§ **BRIEF**
Once the pictures are removed, restate the data below word for word.

Items from a dataset:
BEGIN

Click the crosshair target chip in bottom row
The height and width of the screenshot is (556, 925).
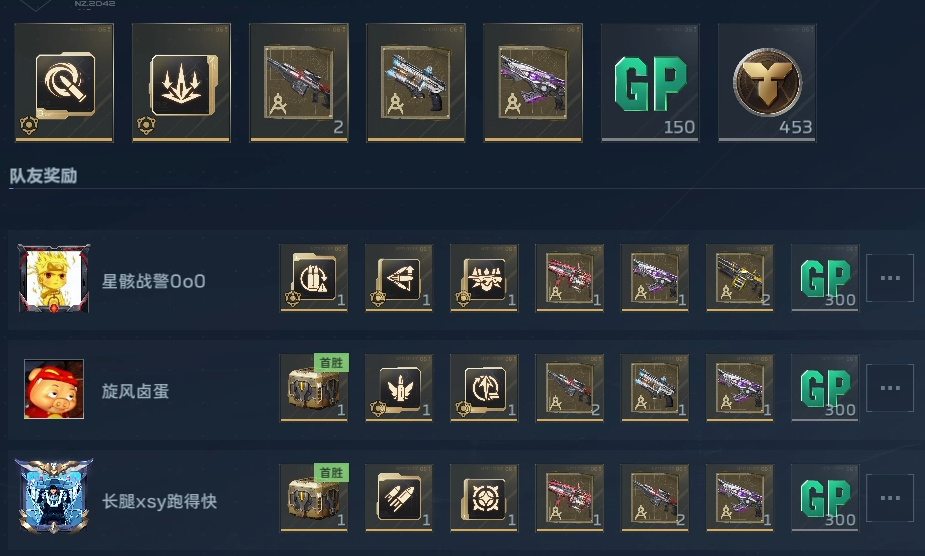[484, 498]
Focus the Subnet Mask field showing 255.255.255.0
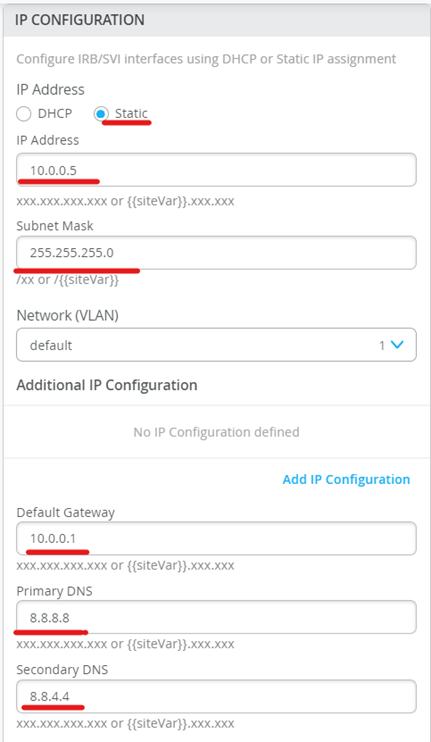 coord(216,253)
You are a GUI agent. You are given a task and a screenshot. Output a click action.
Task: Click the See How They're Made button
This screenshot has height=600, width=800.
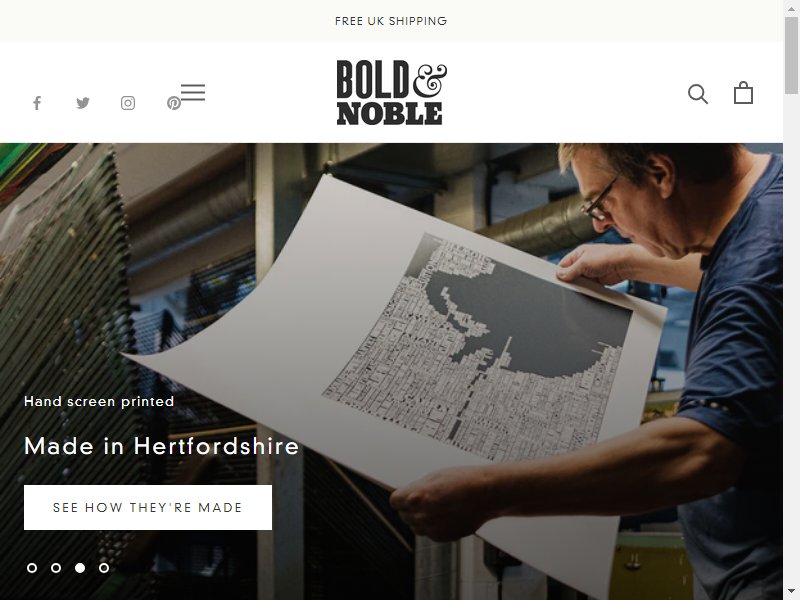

END

§ **RESPONSE AREA**
Click the crosshair target chip in bottom row
The height and width of the screenshot is (556, 925).
[484, 498]
Focus the Subnet Mask field showing 255.255.255.0
 coord(216,253)
You are a GUI agent. You are given a task and a screenshot. Output a click action.
Task: Click the See How They're Made button
This screenshot has height=600, width=800.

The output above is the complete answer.